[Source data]

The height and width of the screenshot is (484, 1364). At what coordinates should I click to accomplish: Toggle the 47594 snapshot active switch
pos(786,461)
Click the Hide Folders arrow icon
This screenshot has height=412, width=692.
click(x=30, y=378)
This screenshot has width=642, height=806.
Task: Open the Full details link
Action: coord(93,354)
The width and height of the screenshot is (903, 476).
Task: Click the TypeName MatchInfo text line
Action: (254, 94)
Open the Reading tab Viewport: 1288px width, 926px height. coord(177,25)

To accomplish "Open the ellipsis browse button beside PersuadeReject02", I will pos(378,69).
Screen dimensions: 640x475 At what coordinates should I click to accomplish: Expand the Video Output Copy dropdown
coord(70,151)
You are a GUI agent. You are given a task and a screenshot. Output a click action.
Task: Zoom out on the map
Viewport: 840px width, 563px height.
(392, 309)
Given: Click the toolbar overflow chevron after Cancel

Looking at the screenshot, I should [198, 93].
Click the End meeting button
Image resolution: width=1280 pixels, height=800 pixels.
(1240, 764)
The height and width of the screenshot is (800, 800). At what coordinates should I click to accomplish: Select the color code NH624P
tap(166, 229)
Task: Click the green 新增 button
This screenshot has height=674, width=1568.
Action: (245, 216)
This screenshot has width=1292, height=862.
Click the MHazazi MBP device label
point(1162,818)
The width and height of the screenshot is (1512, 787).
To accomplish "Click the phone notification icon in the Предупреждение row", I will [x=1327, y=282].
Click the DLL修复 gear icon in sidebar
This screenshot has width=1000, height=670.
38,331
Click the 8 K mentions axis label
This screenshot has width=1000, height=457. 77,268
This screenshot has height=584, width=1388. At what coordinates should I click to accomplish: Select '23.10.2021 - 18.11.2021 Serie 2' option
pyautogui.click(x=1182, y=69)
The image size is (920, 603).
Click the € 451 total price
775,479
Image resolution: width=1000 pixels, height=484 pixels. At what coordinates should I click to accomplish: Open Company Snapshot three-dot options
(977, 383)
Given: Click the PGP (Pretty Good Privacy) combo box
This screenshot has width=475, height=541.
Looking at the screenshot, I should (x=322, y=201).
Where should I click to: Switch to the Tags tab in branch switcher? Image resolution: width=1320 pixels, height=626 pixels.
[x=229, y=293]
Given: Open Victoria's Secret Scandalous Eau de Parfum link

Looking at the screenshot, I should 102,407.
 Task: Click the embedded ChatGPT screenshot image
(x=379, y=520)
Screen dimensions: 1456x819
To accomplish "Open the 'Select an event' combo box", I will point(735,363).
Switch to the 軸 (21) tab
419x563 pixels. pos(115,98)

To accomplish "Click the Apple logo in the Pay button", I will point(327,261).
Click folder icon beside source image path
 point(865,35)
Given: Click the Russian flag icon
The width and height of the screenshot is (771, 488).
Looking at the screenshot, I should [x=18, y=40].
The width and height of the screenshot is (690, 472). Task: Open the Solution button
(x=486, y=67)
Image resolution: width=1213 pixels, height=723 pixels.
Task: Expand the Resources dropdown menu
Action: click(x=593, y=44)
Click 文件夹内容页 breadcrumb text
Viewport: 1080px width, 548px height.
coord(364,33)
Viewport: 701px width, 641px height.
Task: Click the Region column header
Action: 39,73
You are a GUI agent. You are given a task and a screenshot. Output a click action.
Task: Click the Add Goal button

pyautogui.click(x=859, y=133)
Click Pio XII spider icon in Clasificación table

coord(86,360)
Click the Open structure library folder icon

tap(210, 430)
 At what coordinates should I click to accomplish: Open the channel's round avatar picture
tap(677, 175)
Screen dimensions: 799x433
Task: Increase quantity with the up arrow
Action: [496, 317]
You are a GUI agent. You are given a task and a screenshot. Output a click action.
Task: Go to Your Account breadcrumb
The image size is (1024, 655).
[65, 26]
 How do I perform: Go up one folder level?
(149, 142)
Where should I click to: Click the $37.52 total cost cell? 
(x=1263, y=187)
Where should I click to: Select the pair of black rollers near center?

== The task ==
Using the data above, return every line that contains the string "breadcrumb".

== Response to the exercise ==
Click 文件夹内容页 breadcrumb text
Task: Go to Your Account breadcrumb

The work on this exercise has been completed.